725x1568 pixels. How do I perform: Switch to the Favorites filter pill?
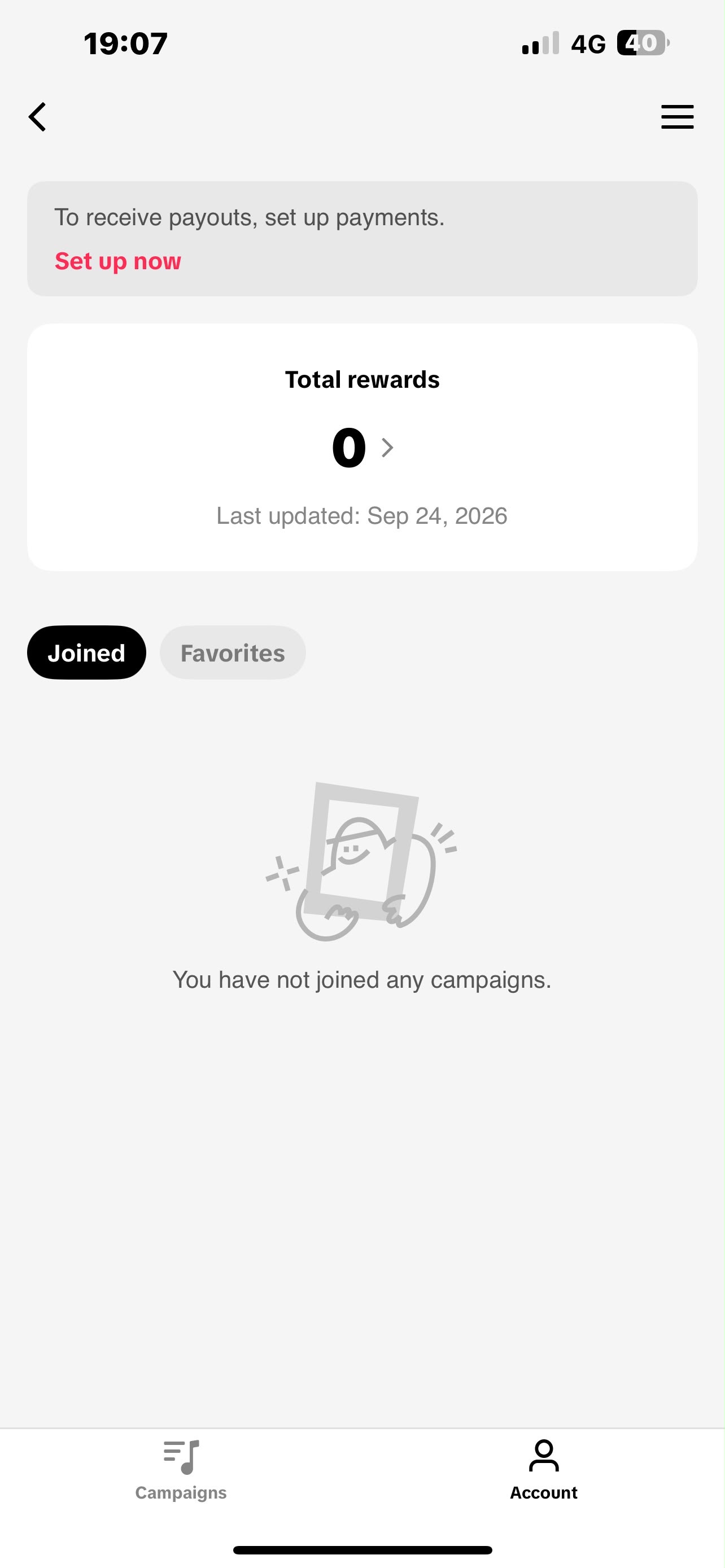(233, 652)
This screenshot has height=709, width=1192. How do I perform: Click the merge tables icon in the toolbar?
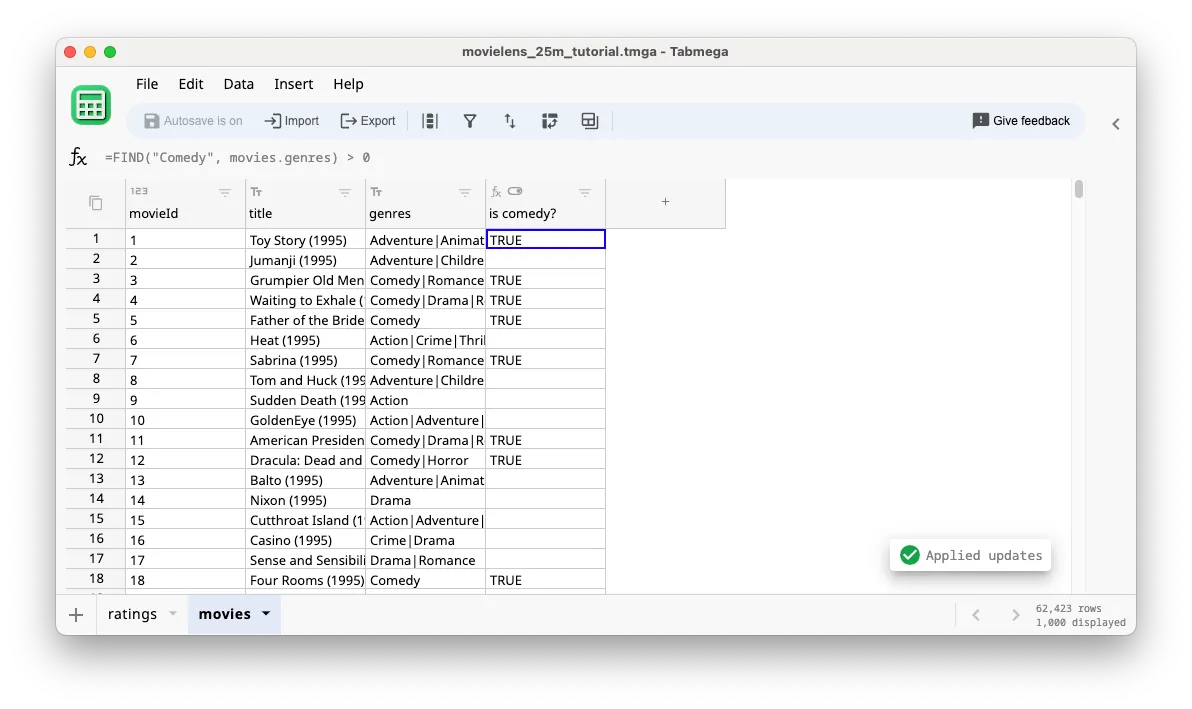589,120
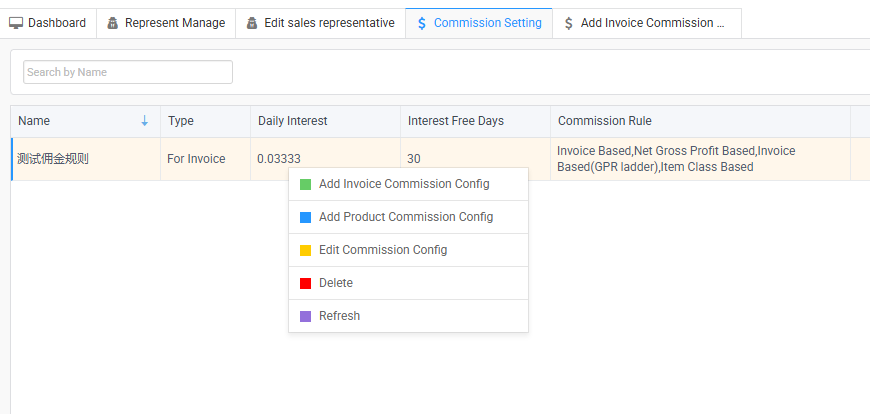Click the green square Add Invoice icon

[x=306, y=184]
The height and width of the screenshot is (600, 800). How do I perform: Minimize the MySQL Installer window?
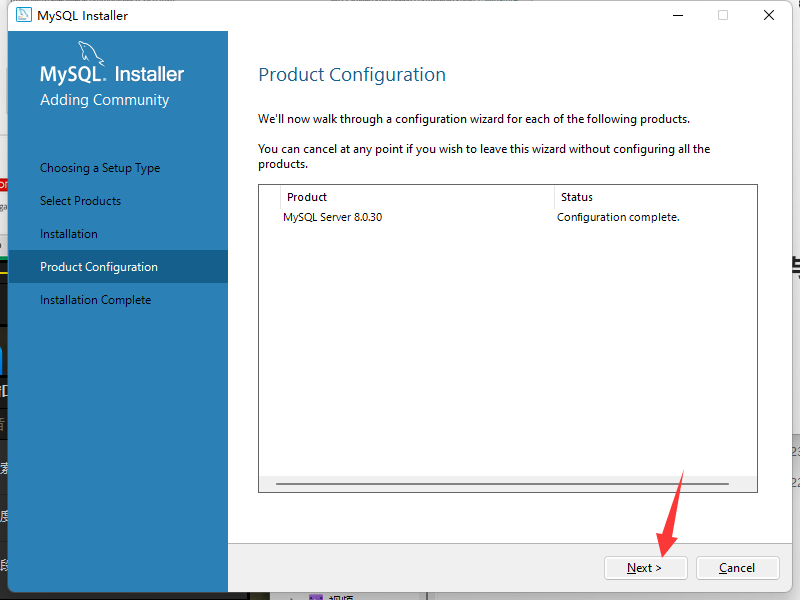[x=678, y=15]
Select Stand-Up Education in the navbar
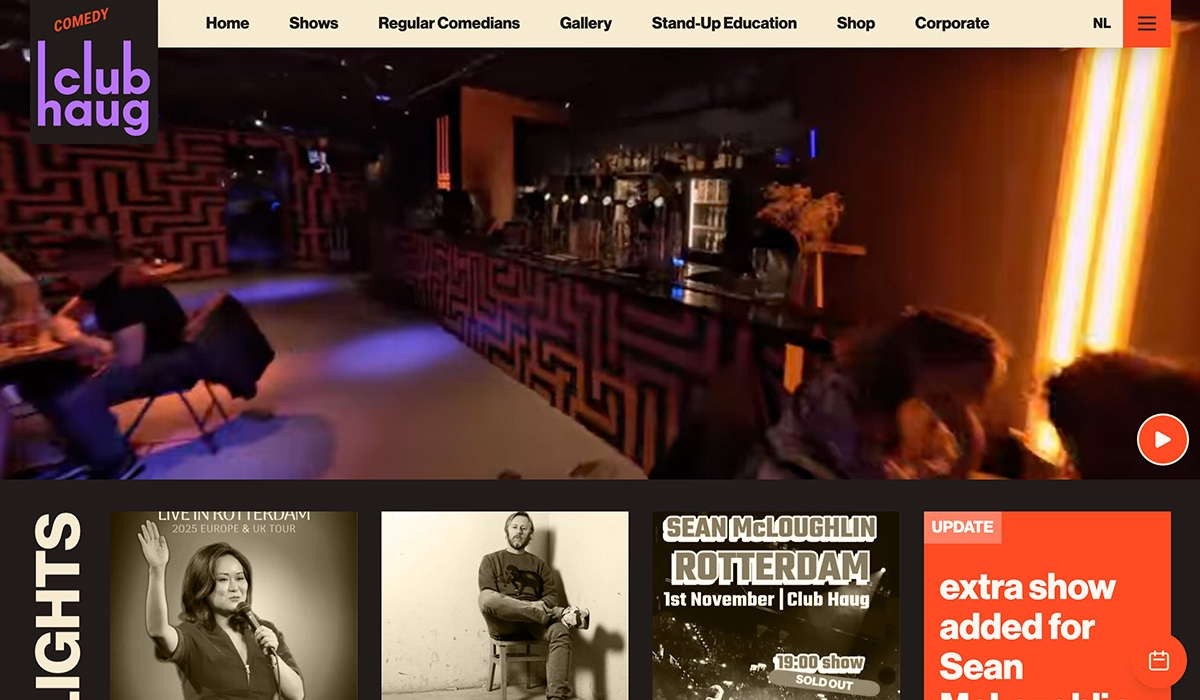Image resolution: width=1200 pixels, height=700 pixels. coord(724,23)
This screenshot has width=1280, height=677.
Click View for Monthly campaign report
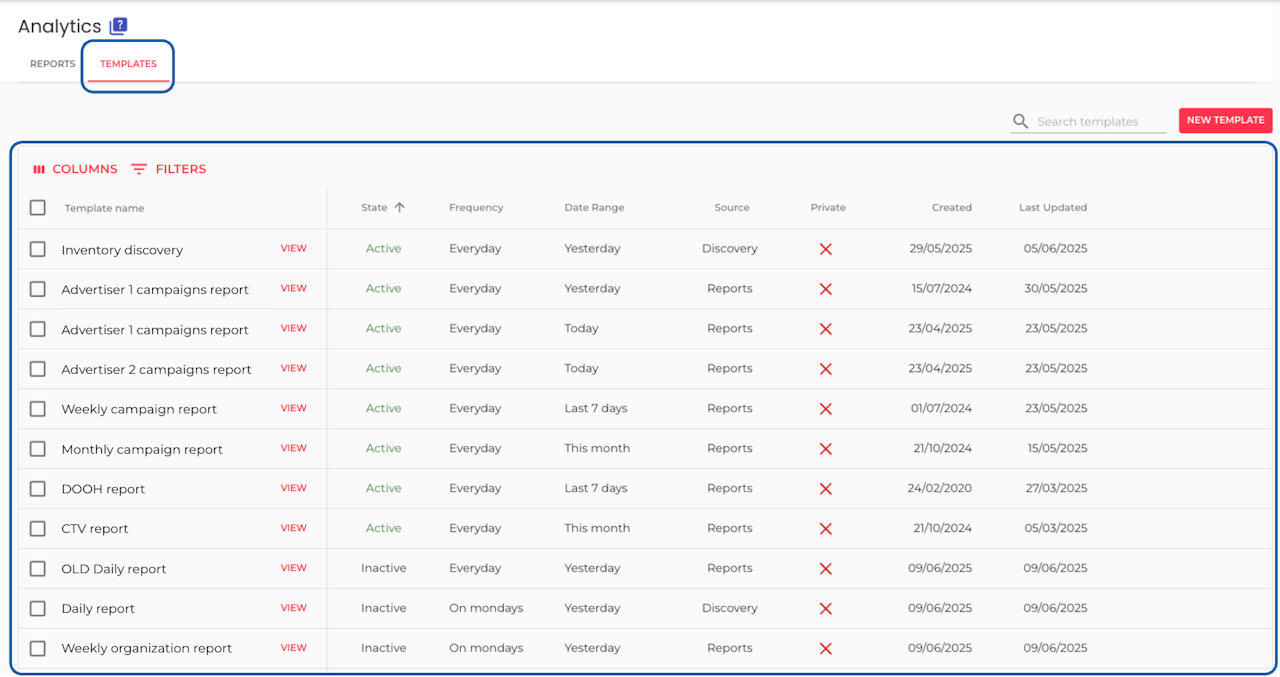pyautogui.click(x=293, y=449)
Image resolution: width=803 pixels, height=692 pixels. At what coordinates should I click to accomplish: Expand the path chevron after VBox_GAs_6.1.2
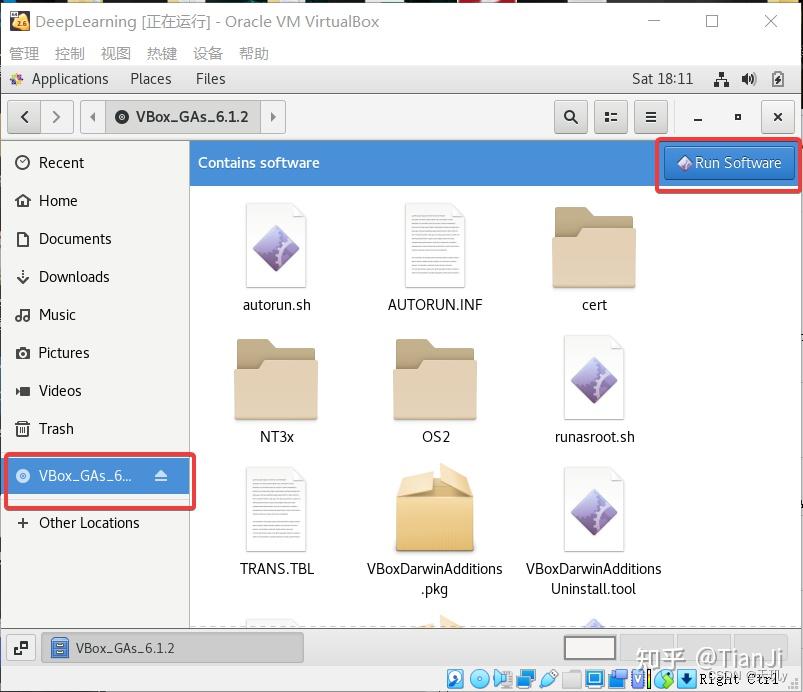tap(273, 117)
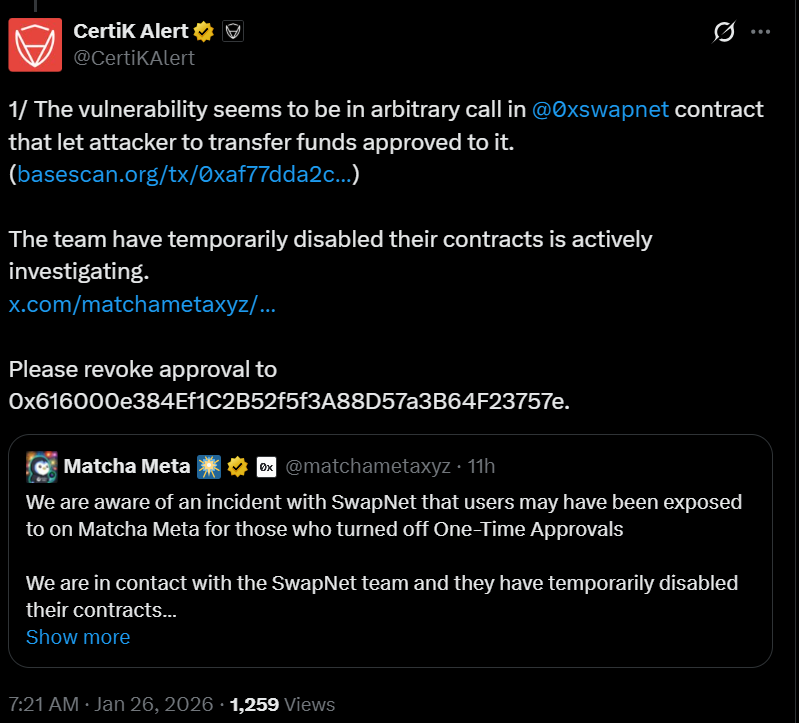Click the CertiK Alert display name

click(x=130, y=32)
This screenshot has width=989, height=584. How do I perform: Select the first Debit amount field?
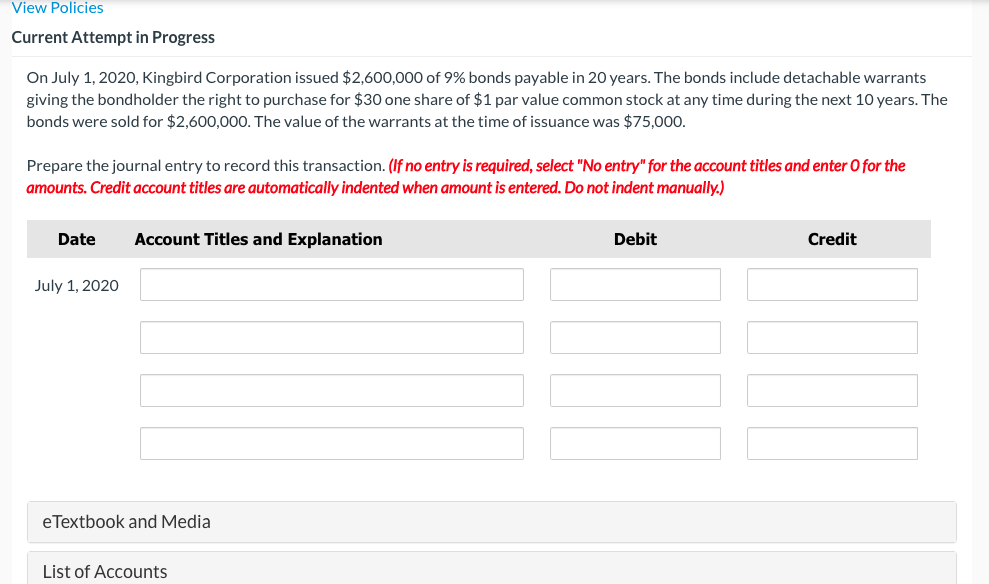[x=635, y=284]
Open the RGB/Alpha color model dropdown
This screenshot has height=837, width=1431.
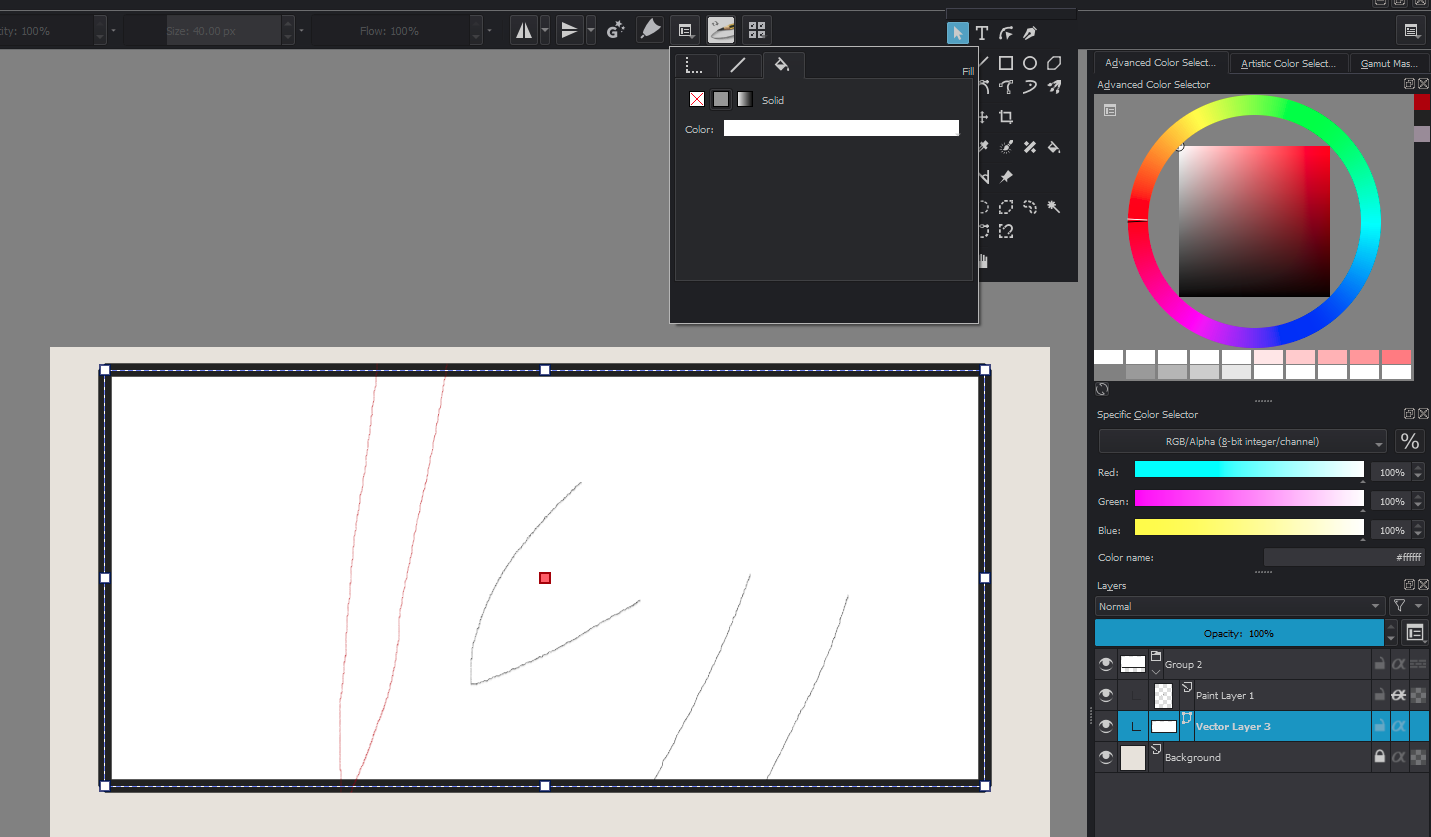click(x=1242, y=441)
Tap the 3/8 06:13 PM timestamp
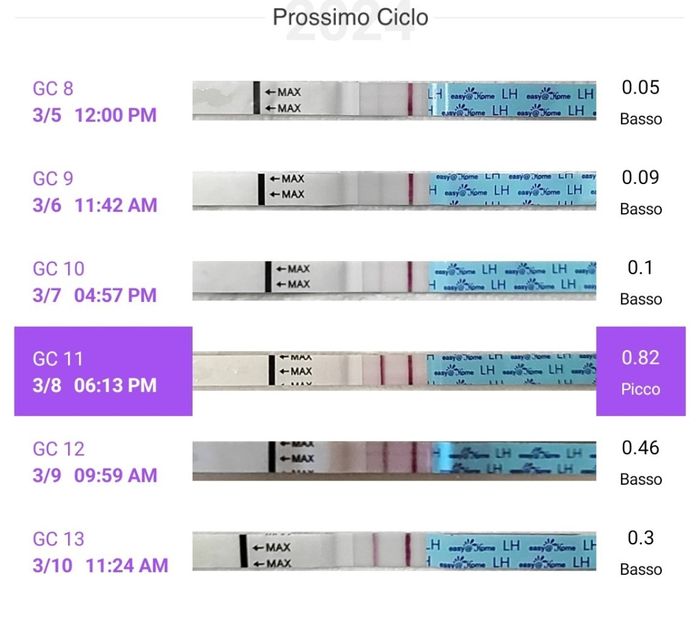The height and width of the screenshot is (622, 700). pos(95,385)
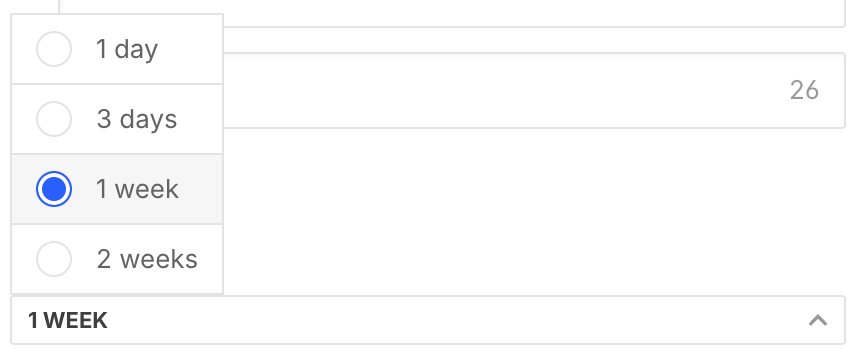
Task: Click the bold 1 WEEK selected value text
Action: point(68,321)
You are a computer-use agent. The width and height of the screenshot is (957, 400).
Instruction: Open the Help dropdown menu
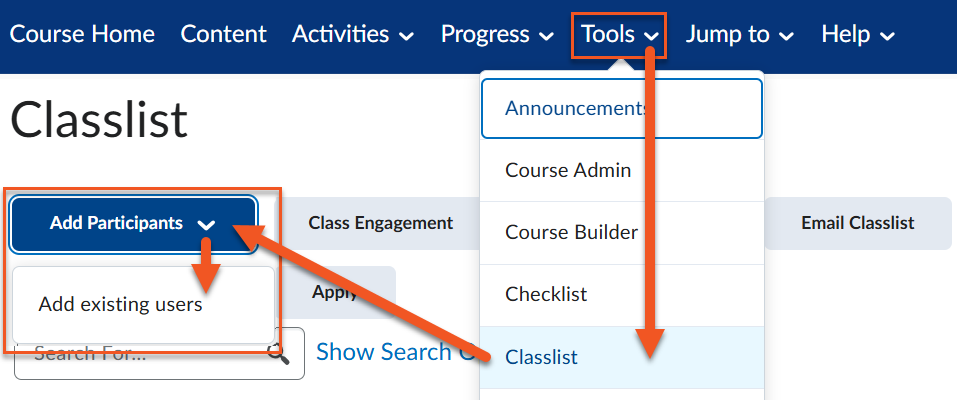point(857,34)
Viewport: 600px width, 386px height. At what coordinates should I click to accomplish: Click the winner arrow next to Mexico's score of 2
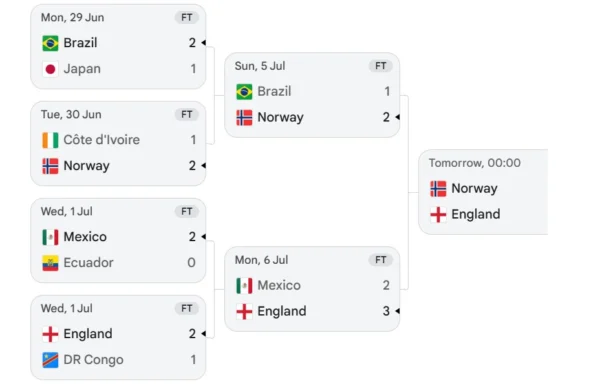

++++++++

Reproduce the listing exactly, images omitted.

--- Solution to this task ---
725x1568 pixels. How do I perform: Switch to the Favorites filter pill?
(233, 652)
This screenshot has height=709, width=1192. How do I perform: Click the merge tables icon in the toolbar?
589,120
Click the green square Add Invoice icon

[x=306, y=184]
The height and width of the screenshot is (600, 800). How do I perform: Minimize the MySQL Installer window?
[x=678, y=15]
Select Stand-Up Education in the navbar
Image resolution: width=1200 pixels, height=700 pixels. coord(724,23)
This screenshot has width=1280, height=677.
Click View for Monthly campaign report
pyautogui.click(x=293, y=449)
Image resolution: width=803 pixels, height=692 pixels. At what coordinates should I click to accomplish: Expand the path chevron after VBox_GAs_6.1.2
tap(273, 117)
Click the CertiK Alert display name

click(x=130, y=32)
This screenshot has width=989, height=584. How do I perform: Select the first Debit amount field?
[x=635, y=284]
Open the RGB/Alpha color model dropdown
This screenshot has height=837, width=1431.
click(x=1242, y=441)
Tap the 3/8 06:13 PM timestamp
The height and width of the screenshot is (622, 700). pos(95,385)
Task: Click the bold 1 WEEK selected value text
Action: point(68,321)
You are a computer-use agent. The width and height of the screenshot is (957, 400).
Instruction: Open the Help dropdown menu
point(857,34)
Viewport: 600px width, 386px height. At what coordinates should I click to accomplish: Click the winner arrow next to Mexico's score of 2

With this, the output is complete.